WITH THE TABLE CLEARED at the 2013 Meyer family Thanksgiving dinner, talk turned to business. As Denny Meyer explained an exciting product his company was developing, it struck a chord with his identical twin, Don. The Meyer boys grew up immersed in music. Denny even taught it at the elementary level before being recruited to Wenger Corporation, a leading manufacturer of music and performing arts products. When Don, Wartburg College’s senior gift planner, learned the groundbreaking product promised to liven the sound of dry performance halls, he thought of the perfect test case. Soon, talks materialized for Wartburg’s Neumann Auditorium to be a beta site for Wenger’s TranscendTM Active Acoustic System, a first-of-its-kind product that produces customized reverberation. The technology, featuring a processor crunching advanced algorithms, seemed as otherworldly as the promise: Select one setting, and the auditorium could boast the perfect vocal acoustics of a cavernous cathedral. Tap another, and an instrumental number could feature the sound of a world-famous orchestra hall.
“I was quite skeptical,” said Dr. Lee Nelson, Wartburg Choir conductor and Patricia R. Zahn Chair in Choral Conducting. “I didn’t think it was possible to create a virtual acoustic. My initial reaction to Don was, ‘Thanks, but no thanks.’”
But as Wartburg’s comprehensive fundraising campaign, Transforming Tomorrow, took shape, a commitment to renovating the facility emerged. Neumann Auditorium was intentionally built with dry acoustics to accommodate spoken- word events like convocations and worship services. However, it is not conducive to performances for many of Wartburg’s widely recognized music ensembles. Don Meyer pitched the potential solution to Joanne Shipman ’69 and Lindley Jones, Waverly residents who had expressed interest in supporting fine arts at Wartburg. They agreed to join several music faculty, the Meyers, and others on a visit to a Minnesota high school whose rehearsal room features a Wenger active acoustic system. The technology’s effects were obvious, and though the space was smaller than Wartburg’s 1,200-seat auditorium, the field trip proved a catalyst.
“For me, that’s when things changed,” Nelson said. “I was really impressed. I got pretty excited about the project after that.”
The Joneses, too, were all in.
“We were astounded at how this system not only improves the acoustics in an auditorium, but also enhances the interaction of the participants in the performance,” Joanne Jones said. “We are very excited to be able to help transform Neumann Auditorium into a great-sounding hall.”

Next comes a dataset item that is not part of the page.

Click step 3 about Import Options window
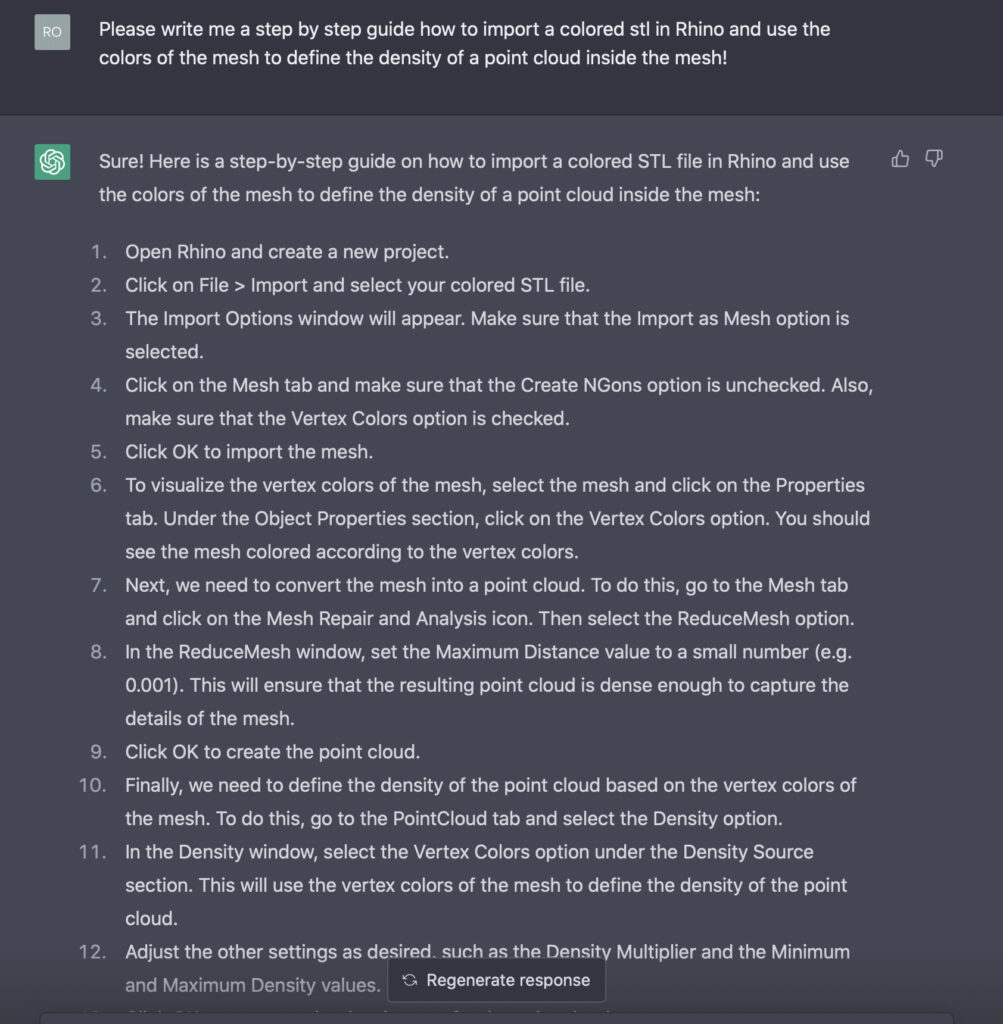The width and height of the screenshot is (1003, 1024). (487, 335)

Updates to the 55-year-old auditorium spanned this summer. Prep work for the Transcend installation uncovered more asbestos than expected and the need for comprehensive improvements to the electrical system. The Joneses increased their gift and other donors came forward, allowing the project to continue in its full scale and on schedule. The Transcend system went live at an open house Oct. 19 after Wenger engineers spent weeks fine-tuning speaker placement, adjusting algorithms, and tweaking presets to the liking of Wartburg’s conductors. Nelson couldn’t help but test Transcend’s capabilities during the Meistersinger All-State Choir Camp in August. He activated it for a final chord, and the reverberation stunned the hundreds of music campers.

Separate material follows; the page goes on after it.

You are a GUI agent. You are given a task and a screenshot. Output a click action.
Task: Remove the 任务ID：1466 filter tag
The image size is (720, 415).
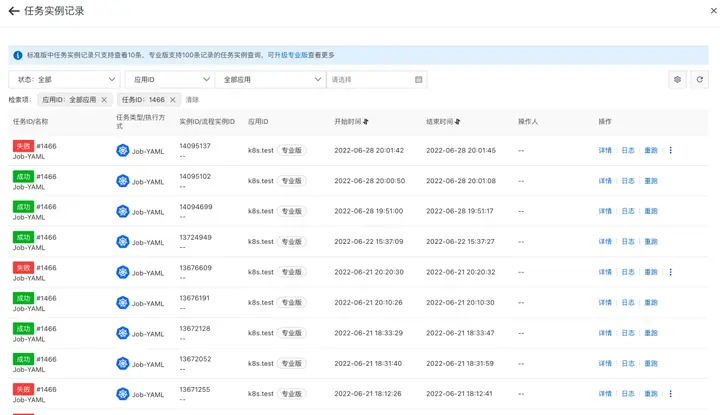click(173, 100)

“You could hear a pin drop when the choir cut off and then a collective gasp of excitement from the participants,” he said.
The implications are many. Traditions like Christmas with Wartburg and Homecoming worship will sound better than ever as several presets are employed throughout the event. Combined choral-orchestral performances become feasible. The auditorium could even emerge as an alternative location for choir concerts if the demand for space outgrows Wartburg Chapel.
“The sky’s the limit now in terms of what we can do for programming, and that is very exciting,” Nelson said. The upgrade represents an ideal fit in the college’s long-range plans, Don Meyer feels. “We could spend $20 million and build a new performing arts center, have it acoustically designed, and then those are the acoustics you have,” he said. “With this, it’s almost like getting a new performing arts center with these beautiful acoustics, but it’s flexible. It will serve so well for the many different events we hold in Neumann Auditorium.”
Not to mention for publicity and exposure. As a beta site, Wartburg agreed to regularly host acoustic consultants for whom Wenger will showcase Transcend. Thus, Wenger will maintain the system and keep it on the cutting edge. Already, Wenger has promoted the Neumann Auditorium project in its marketing materials and industry journals. The system also is making waves in local music circles. It was the buzz at all-state camp, even attracting teachers to experience it after seeing chatter on social media.
“It’s going to give us exposure we’ve never had before, in some ways how The W impacted athletics. Many schools and music organizations will be looking to Wartburg to hold their events,” Nelson said. “I’m hoping that we’ll be a destination for music festivals and concerts so others can experience this new technology. It’s definitely going to be a great asset for the college.”